= What is being asked =
Repeat the records word for word, starting at the line that contains "At what (x,y)" and ending at the end of the records. Leave the pictures out of your answer.

----

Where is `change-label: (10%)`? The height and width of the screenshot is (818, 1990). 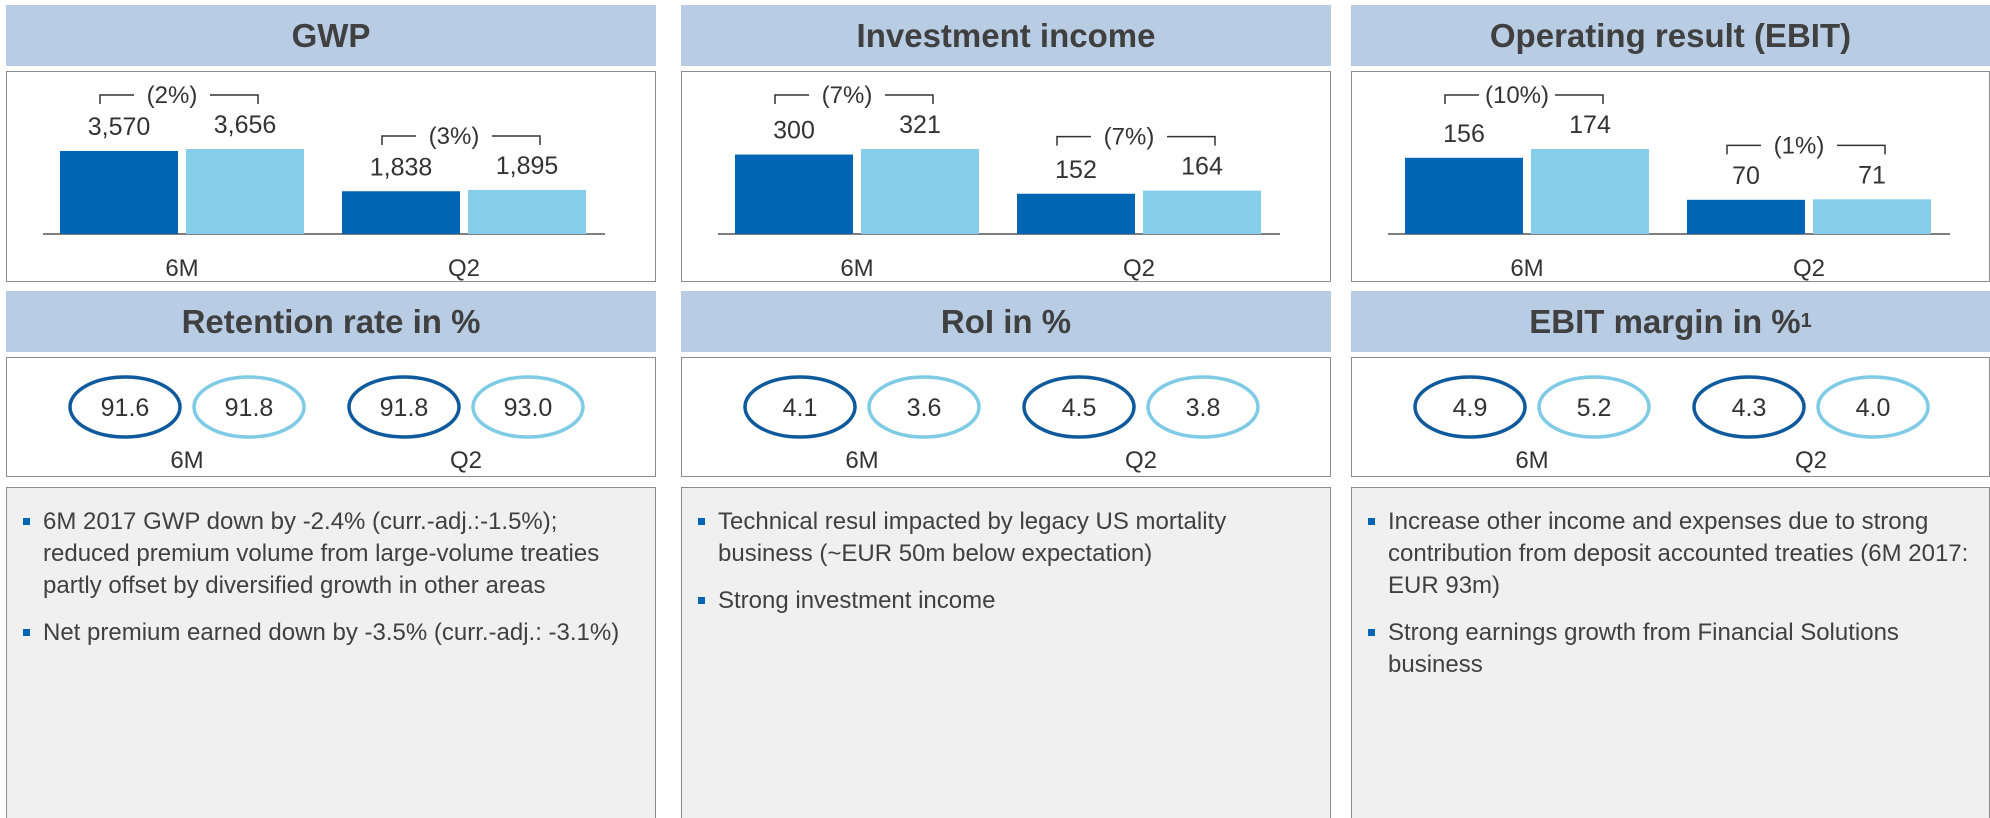 change-label: (10%) is located at coordinates (1517, 96).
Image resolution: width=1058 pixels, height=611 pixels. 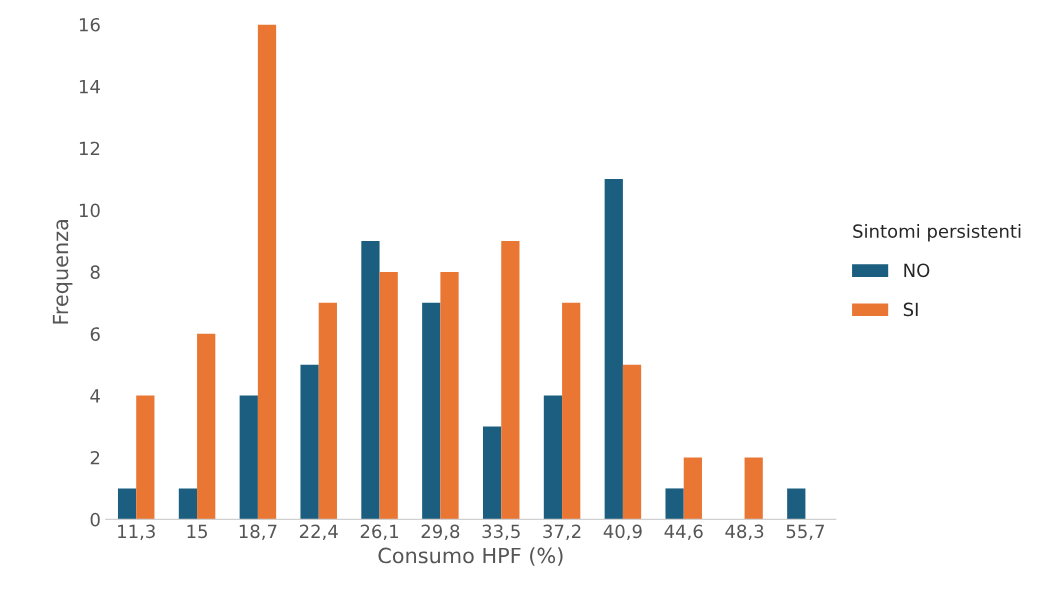 I want to click on y-tick-label: 8, so click(x=95, y=272).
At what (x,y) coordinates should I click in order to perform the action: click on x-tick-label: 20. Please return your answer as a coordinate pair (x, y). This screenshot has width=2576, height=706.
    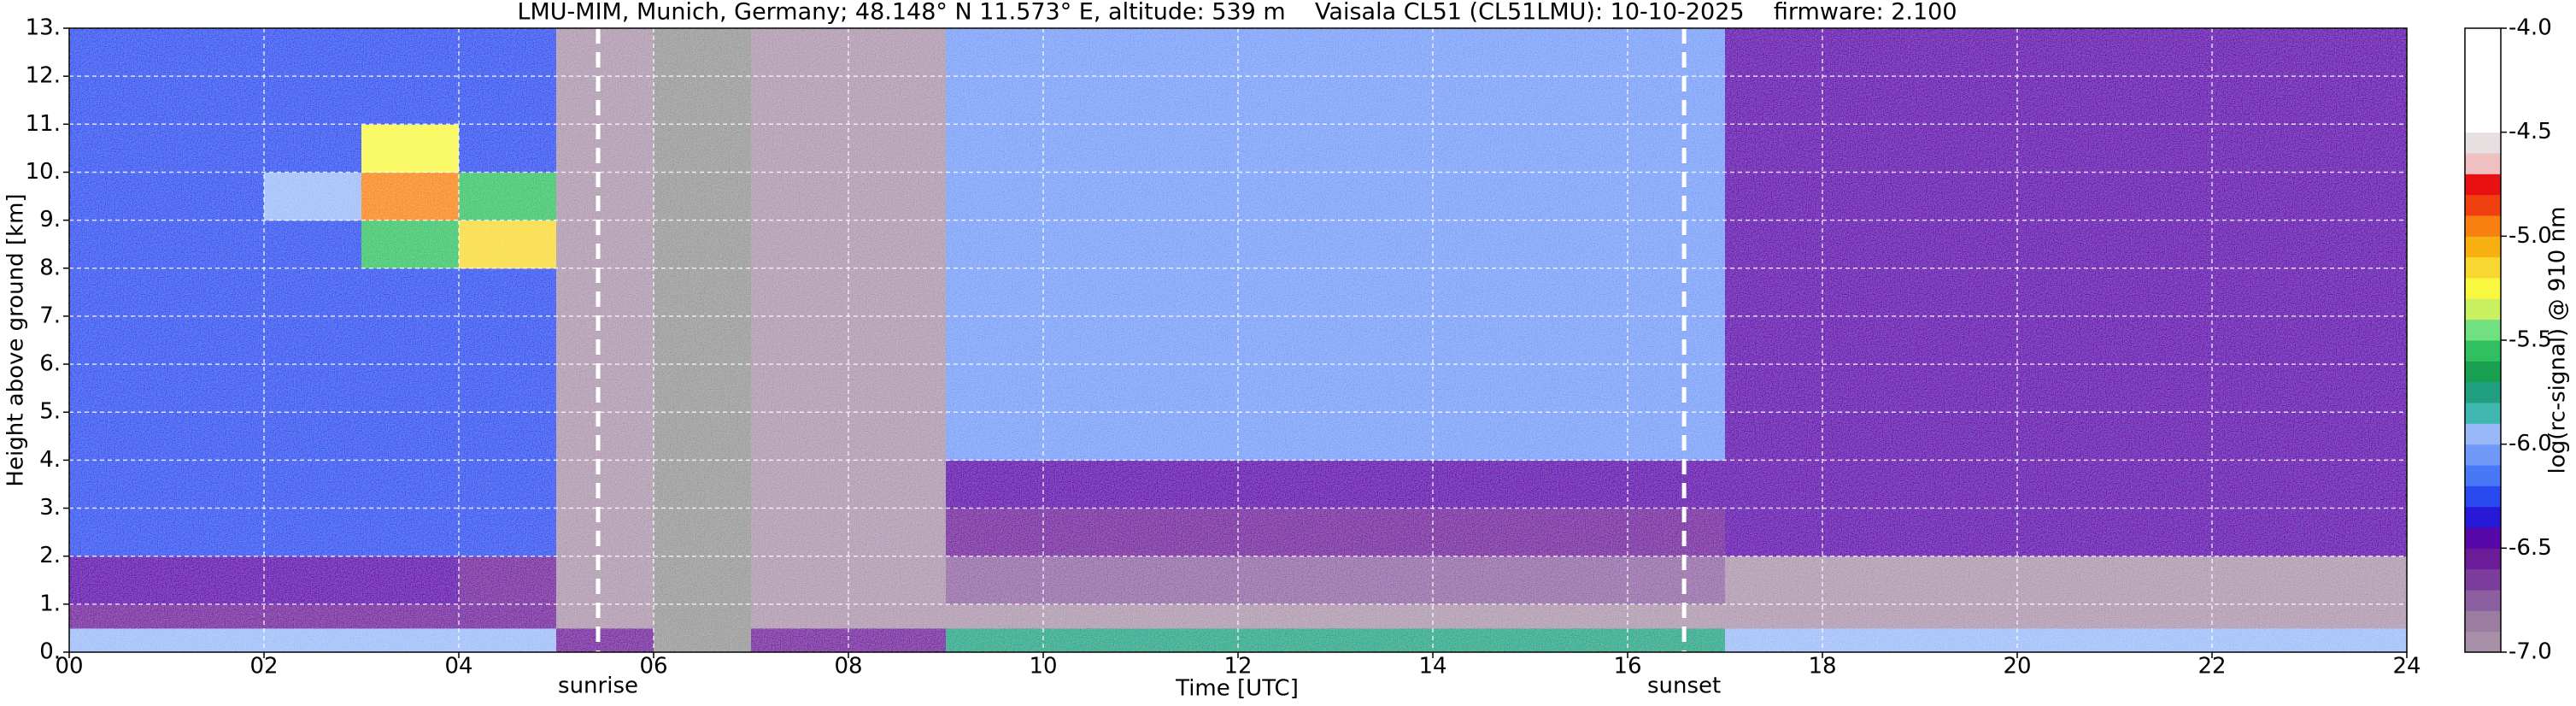
    Looking at the image, I should click on (2017, 667).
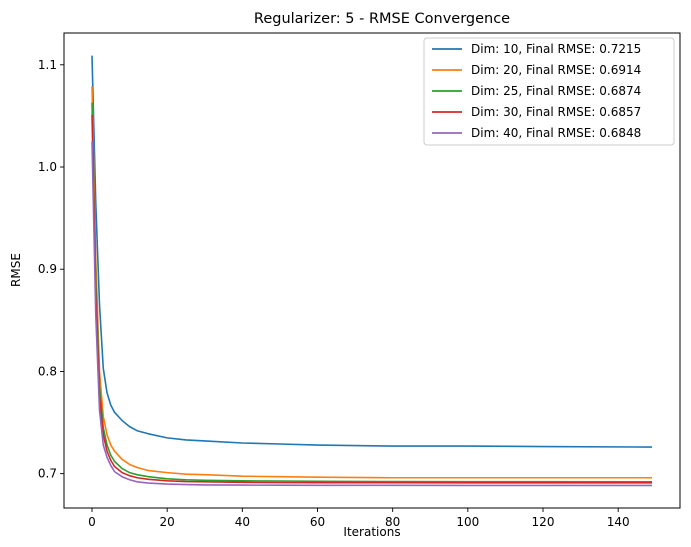 The image size is (691, 547). I want to click on x-tick-label: 60, so click(318, 522).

----

= Exercise result =
At what (x,y) coordinates should I click in order to perform the action: click on x-tick-label: 20. Please return your answer as a coordinate pair (x, y). This screenshot has width=2576, height=706.
    Looking at the image, I should click on (2017, 667).
 The image size is (691, 547). I want to click on x-tick-label: 60, so click(318, 522).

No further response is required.